───── Task inputs ─────

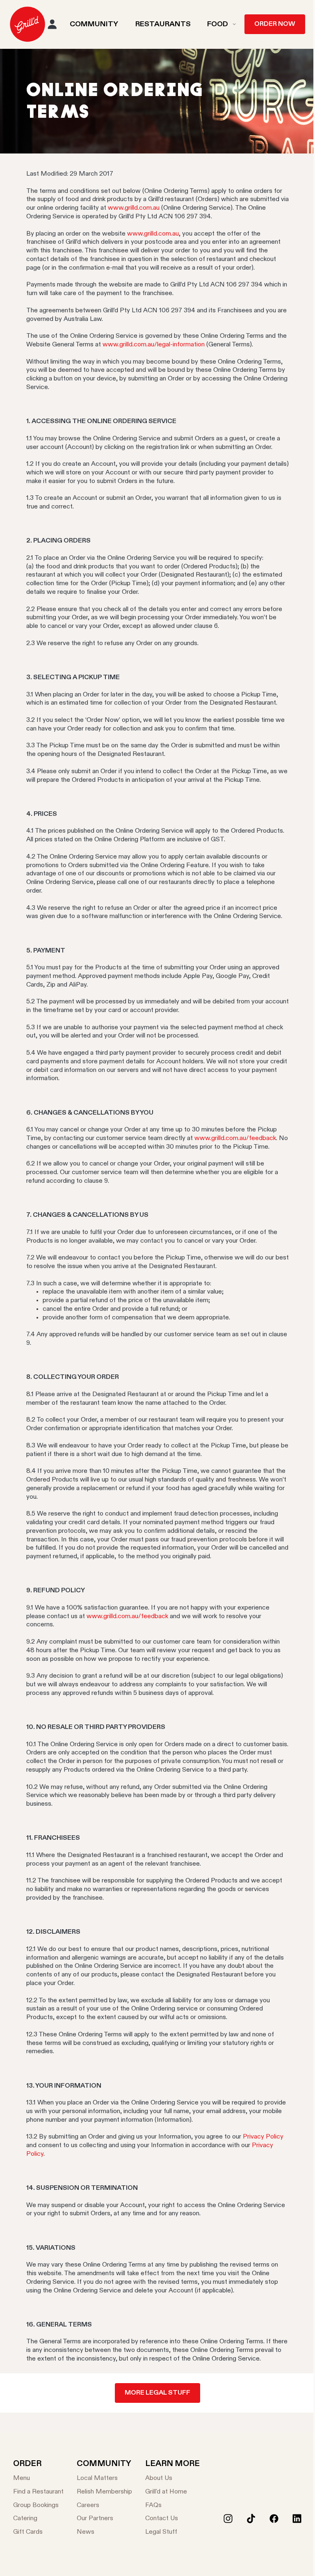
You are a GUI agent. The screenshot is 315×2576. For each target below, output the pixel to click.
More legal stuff (157, 2393)
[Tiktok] (251, 2518)
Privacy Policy (263, 2137)
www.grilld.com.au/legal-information (154, 344)
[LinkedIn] (297, 2518)
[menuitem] (27, 24)
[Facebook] (274, 2518)
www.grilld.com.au (134, 208)
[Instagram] (228, 2518)
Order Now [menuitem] (274, 24)
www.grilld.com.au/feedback (235, 1138)
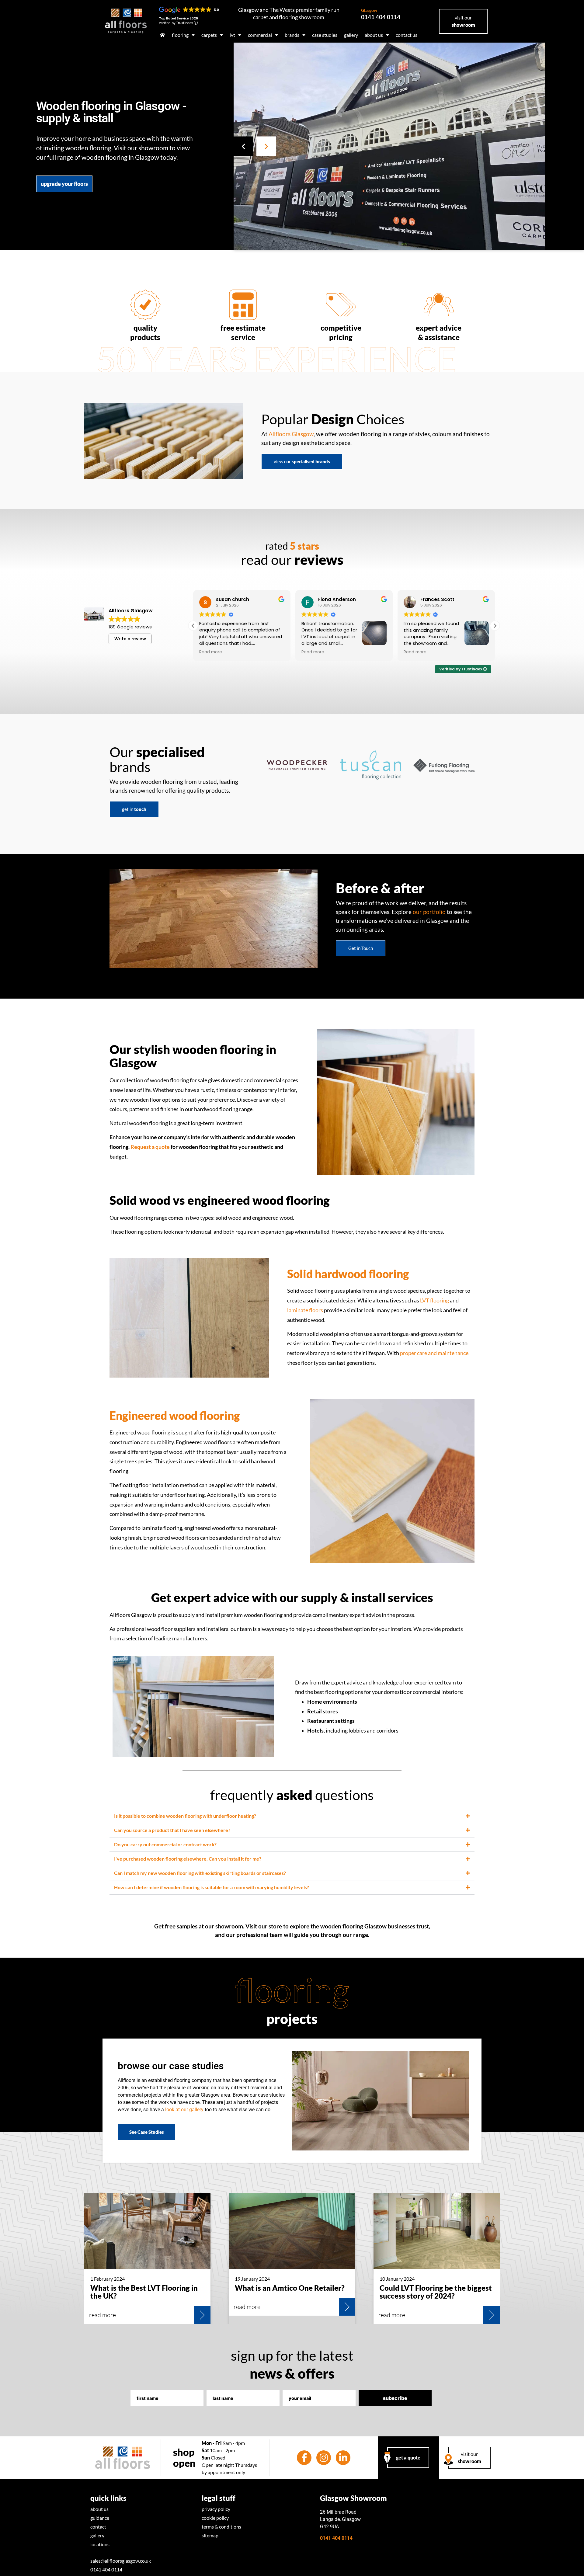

─────

> [Task to carry out] Please report every line among the entries that includes "grilld".

> [Solution to the problem]
www.grilld.com.au/legal-information (154, 344)
www.grilld.com.au (134, 208)
www.grilld.com.au/feedback (235, 1138)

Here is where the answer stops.